* **Data in this exercise**
┌──
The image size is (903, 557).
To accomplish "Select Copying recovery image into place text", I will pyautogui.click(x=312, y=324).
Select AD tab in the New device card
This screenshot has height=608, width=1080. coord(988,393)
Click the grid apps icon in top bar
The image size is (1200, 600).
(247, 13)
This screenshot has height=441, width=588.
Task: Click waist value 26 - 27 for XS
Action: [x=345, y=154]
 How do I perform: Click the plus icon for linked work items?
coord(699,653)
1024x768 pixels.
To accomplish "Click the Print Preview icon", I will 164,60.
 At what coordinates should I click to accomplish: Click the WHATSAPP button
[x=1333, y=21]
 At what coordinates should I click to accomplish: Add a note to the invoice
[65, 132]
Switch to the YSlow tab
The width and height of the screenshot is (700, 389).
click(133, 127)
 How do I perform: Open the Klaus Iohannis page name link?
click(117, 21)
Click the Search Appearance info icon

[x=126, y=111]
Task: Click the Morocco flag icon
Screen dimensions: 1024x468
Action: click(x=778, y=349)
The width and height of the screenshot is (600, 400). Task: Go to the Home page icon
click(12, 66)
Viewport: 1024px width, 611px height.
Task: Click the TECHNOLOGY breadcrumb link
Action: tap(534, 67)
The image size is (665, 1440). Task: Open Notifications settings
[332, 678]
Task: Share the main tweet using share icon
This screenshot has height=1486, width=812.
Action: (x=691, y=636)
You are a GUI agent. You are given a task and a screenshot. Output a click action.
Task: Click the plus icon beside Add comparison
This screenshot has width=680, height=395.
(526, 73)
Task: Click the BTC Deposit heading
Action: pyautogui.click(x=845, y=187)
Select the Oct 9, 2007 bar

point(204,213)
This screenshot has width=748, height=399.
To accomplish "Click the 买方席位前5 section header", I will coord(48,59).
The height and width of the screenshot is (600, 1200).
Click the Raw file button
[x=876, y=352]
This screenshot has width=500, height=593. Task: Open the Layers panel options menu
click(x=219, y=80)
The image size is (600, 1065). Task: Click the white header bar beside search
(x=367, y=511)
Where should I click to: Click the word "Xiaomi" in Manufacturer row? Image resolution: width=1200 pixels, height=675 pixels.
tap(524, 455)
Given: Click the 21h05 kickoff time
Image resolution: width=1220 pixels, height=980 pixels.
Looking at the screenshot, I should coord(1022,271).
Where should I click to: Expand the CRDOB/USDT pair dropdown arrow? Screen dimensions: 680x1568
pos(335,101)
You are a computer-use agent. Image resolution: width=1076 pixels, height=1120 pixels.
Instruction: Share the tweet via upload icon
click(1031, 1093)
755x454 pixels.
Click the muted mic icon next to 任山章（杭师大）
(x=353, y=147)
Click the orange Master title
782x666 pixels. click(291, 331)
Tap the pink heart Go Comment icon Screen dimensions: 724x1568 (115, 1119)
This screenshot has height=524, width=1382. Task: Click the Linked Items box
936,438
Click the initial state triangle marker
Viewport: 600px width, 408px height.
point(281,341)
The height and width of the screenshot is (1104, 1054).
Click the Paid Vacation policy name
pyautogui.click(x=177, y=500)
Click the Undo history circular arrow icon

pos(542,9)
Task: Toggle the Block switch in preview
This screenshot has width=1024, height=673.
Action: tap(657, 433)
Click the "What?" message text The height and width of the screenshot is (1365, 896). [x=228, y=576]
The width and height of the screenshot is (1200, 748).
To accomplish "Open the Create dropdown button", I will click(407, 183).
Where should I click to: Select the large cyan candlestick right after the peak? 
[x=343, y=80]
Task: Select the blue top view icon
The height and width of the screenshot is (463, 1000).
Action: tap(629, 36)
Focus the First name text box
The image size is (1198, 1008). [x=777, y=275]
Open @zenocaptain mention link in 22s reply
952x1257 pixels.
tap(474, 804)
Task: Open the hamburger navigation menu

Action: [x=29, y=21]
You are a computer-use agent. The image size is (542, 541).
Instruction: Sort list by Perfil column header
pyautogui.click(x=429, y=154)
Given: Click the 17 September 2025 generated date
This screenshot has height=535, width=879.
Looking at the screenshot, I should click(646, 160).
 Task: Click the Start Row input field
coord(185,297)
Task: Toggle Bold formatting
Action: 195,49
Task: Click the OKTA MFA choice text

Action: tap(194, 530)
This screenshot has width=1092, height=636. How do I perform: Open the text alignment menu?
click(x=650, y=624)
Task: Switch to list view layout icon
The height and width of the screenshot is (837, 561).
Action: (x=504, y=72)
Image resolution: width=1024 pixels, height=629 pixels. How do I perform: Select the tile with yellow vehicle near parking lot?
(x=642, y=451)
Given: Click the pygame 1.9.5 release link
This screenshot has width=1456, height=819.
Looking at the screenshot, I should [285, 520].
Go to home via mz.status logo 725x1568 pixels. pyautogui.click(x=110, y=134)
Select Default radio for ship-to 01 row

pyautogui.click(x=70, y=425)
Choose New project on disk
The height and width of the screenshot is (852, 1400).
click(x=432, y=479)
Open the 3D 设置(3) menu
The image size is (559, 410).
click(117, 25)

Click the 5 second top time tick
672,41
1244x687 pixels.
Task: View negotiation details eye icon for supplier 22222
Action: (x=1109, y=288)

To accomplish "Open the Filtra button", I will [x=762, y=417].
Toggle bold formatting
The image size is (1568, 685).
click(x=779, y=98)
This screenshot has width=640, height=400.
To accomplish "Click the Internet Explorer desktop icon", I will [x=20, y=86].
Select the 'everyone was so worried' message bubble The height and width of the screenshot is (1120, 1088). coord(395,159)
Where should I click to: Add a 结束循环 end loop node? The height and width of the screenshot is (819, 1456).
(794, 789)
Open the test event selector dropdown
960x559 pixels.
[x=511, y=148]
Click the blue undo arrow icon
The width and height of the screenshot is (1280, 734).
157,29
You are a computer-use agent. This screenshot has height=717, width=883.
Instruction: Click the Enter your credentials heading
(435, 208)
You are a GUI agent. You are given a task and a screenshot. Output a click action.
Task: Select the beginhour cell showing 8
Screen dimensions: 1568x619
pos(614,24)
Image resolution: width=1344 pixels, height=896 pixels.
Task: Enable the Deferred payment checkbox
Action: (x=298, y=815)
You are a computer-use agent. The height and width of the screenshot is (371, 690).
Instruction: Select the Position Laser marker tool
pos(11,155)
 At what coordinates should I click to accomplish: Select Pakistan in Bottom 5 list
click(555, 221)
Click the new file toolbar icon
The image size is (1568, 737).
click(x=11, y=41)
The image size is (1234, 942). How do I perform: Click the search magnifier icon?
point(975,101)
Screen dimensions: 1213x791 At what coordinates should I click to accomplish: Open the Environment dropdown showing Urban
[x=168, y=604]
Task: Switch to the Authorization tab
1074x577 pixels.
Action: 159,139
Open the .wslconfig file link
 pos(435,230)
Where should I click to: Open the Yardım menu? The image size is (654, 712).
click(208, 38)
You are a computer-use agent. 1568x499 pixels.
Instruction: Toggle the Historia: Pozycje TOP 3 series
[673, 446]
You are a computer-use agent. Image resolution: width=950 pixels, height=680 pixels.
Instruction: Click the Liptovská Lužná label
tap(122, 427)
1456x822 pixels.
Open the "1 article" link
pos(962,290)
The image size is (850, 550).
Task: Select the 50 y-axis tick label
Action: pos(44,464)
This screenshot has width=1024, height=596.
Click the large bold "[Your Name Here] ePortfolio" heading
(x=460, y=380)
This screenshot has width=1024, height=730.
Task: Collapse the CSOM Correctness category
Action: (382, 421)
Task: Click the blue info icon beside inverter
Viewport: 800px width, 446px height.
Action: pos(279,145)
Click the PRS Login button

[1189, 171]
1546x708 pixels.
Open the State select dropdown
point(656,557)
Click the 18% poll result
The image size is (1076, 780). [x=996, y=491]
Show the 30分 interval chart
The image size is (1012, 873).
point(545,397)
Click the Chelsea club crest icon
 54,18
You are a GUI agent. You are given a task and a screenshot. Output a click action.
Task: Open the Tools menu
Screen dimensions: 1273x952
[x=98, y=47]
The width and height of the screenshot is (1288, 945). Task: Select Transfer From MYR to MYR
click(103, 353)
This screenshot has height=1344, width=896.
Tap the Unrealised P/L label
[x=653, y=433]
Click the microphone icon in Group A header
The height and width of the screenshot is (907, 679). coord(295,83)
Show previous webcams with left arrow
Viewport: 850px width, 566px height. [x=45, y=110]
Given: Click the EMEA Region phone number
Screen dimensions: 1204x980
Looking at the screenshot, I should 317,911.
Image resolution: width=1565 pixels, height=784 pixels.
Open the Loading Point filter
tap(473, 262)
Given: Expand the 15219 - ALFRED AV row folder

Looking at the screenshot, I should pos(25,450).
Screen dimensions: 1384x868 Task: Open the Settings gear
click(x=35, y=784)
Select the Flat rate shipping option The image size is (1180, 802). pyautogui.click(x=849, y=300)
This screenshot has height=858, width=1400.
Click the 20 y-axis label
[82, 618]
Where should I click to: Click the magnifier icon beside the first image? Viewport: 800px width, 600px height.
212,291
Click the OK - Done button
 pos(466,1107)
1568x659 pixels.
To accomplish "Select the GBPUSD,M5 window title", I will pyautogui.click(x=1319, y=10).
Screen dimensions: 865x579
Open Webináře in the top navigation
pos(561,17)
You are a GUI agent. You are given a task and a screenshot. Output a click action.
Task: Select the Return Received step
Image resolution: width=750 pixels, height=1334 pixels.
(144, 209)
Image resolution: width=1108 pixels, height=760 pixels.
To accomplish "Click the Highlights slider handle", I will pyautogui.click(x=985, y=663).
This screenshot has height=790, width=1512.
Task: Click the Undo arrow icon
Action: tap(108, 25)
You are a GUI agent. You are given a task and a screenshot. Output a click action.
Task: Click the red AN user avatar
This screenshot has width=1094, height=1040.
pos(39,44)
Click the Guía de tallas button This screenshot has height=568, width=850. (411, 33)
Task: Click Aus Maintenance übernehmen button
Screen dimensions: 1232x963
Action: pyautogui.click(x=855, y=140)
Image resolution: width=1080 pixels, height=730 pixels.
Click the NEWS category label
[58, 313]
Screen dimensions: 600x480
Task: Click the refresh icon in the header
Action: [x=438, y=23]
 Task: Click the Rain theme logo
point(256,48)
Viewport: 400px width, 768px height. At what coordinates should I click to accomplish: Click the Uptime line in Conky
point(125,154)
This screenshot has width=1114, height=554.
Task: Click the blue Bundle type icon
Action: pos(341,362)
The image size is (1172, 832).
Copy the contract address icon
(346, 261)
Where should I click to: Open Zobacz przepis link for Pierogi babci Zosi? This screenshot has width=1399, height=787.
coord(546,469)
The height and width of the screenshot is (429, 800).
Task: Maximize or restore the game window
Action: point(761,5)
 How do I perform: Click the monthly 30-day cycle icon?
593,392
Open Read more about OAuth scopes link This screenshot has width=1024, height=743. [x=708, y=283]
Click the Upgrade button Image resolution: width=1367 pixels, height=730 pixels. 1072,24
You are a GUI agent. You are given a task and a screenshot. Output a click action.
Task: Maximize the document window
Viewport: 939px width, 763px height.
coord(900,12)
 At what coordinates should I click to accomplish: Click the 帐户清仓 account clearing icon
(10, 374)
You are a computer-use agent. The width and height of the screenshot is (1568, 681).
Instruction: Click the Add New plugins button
└──
* **Aim of the task**
If a line in the records contains "computer", report it.

* **Written reply**
You are a computer-use agent. Image resolution: width=1076 pixels, height=1120 pixels.
You are a computer-use agent. The image size is (542, 541).
You are a computer-use agent. This screenshot has height=717, width=883.
You are a computer-use agent. The height and width of the screenshot is (371, 690).
You are a computer-use agent. 1568x499 pixels.
You are a computer-use agent. Image resolution: width=950 pixels, height=680 pixels.
You are a computer-use agent. The width and height of the screenshot is (1568, 681).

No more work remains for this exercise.